A view of the Moss Garden overlooking the pond in the massive Japanese Gardens at the Missouri Botanic Gardens in St. Louis. It is covered by a copse of flowering crab apple trees, allowing in dappled light. Nearby is a stone hut where one can sit and meditate. It’s a stunning view.

So home I went determined to make a moss garden if it was the last thing I ever did. My space for it is not exactly private, located on a public sidewalk, but it’s a very quiet street and a very quiet sidewalk, so it didn’t matter. I turned the soil and raked out the moss that already existed, putting it in a pile. Sticks, leaves, and plant residue was removed and the surface smoothed. The moss was replaced in a patchwork with wide open spaces inbetween. Several missions around town and in the woods located patches here and there of two other varieties of moss which were harvested and brought back to be pressed into the soil in various spaces, adding to the patchwork of color and pattern, as each variety was a little different from the next. Then a trip to the woods for other types, and finally even to an abandoned house or two where I found some really unusual mosses growing on old boards, shingles, and even curtains. (The roofs had caved in, allowing in rain and just enough light to create an optimal moss environment.) If the moss was adherent to a twig or sliver of wood, I just brought the whole thing. Eventually I obtained at least six different varieties of moss, all of which I pressed into the soil.

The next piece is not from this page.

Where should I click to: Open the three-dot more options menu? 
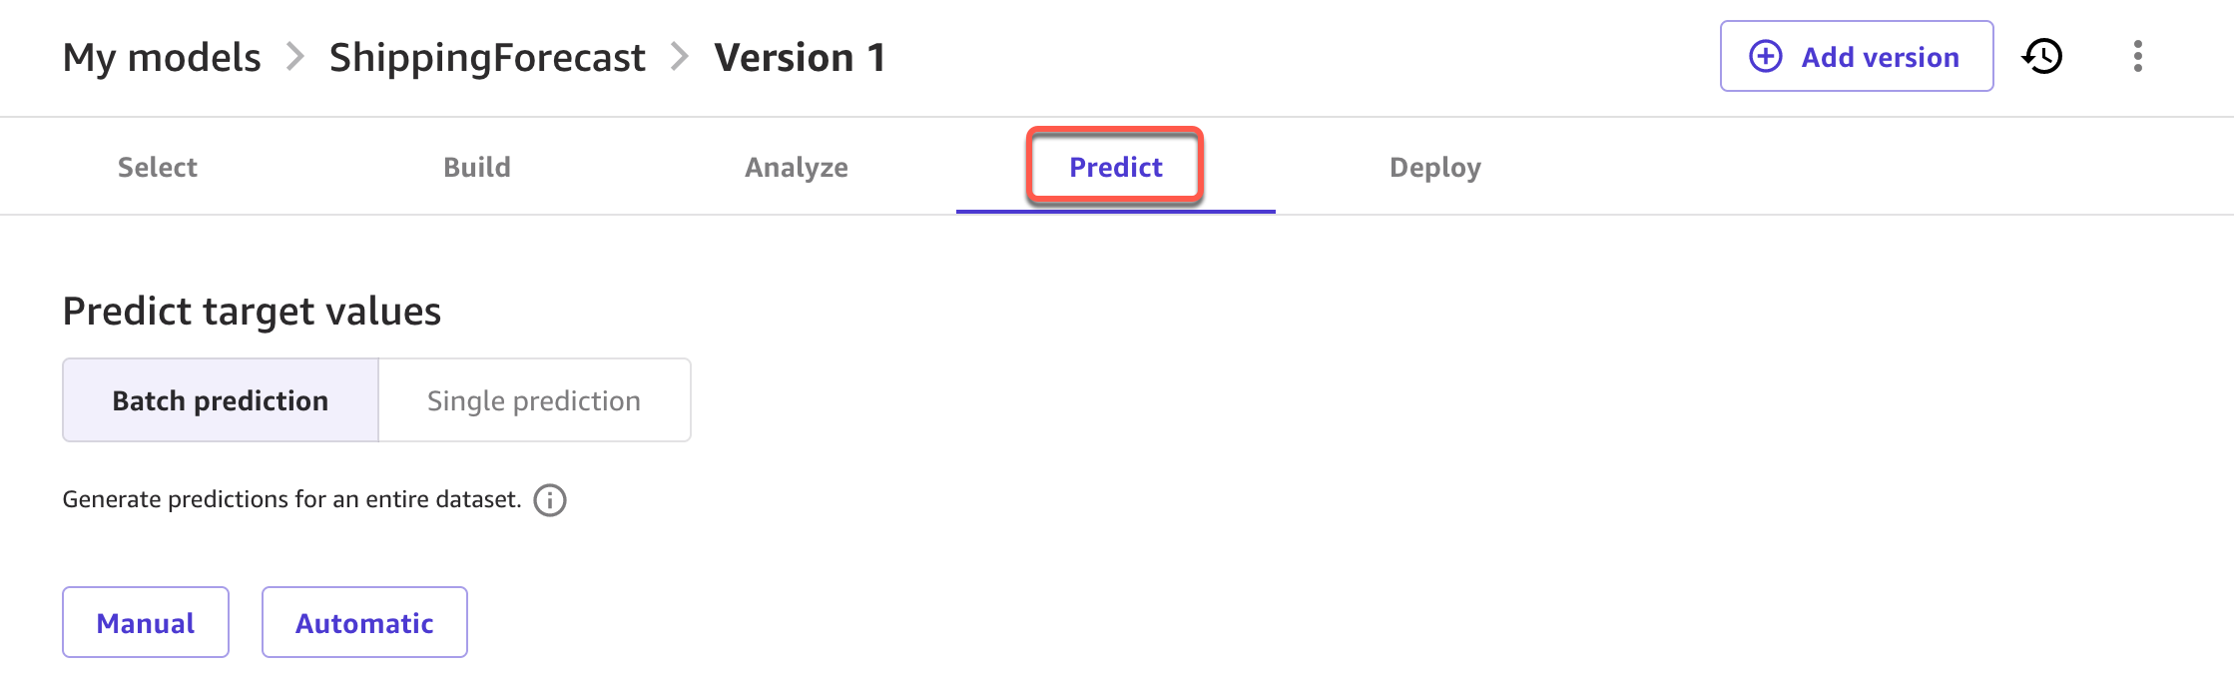click(2137, 56)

A freshly planted Moss Garden using patches of Moss harvested in town, in the woods, and from abandoned buildings in the area.

Then it was a matter of watering regularly to keep it moist, though Iowa is a pretty wet place and most of the time I had to do nothing. Moss likes a bit of sunlight, not total shade, and this spot had a short period of direct sunlight in the morning and late afternoon, dappled shade for part of the day, and total shade for part of the day, just about perfect. Plus, it was relatively cool compared to other areas around the house. The biggest problem was the squirrels who, for some reason, seemed to want to know what was under each piece of moss, turning them over repeatedly until I wanted to catch each one of them and give it a good thrashing. Eventually they became mostly bored of their tiresome game, but they still poke around in there almost every day doing some sort of devilment, the little monsters. The other problem was simply keeping grass clippings and what not off of the surface. In order to thrive, the moss has to get air and light, so it has to be kept free of detritus. So from early Spring until late Fall I attend to this task with a little bowl and a hand held brush with soft bristles, going out every couple of weeks and cleaning it off. In the Fall I just let winter take over; the leaves cover it or they don’t, I don’t care. By March 1st, though, I uncover it to find bright green happy moss already expanding on the cold ground. It grows a lot during long periods of cold as long as it’s not January and twenty below. The snow on top of it keeps it warm enough to continue to spread under the snow. Moss is tough. In the summer it can dry out completely and appear to be dead, only to revive itself with late Fall rains. Aside from the occasional sweeping, it’s not difficult to manage. It gets so thick weeds can hardly get through it.

A nearly mature Moss Garden.

As a final touch, one can add stones, boulders, statuary, and an occasional tuft of grass or single flowering plant to the patch of Moss for artistic interest. It’s a very simple but beautiful look that causes those strolling by to stop and ponder for a moment – a bit of Zen for just a moment before walking into the daily insanity of regular life.

Completed Moss Garden with stone statue, Oklahoma Moss Rock, River Pebbles, and colored Glass Pebbles.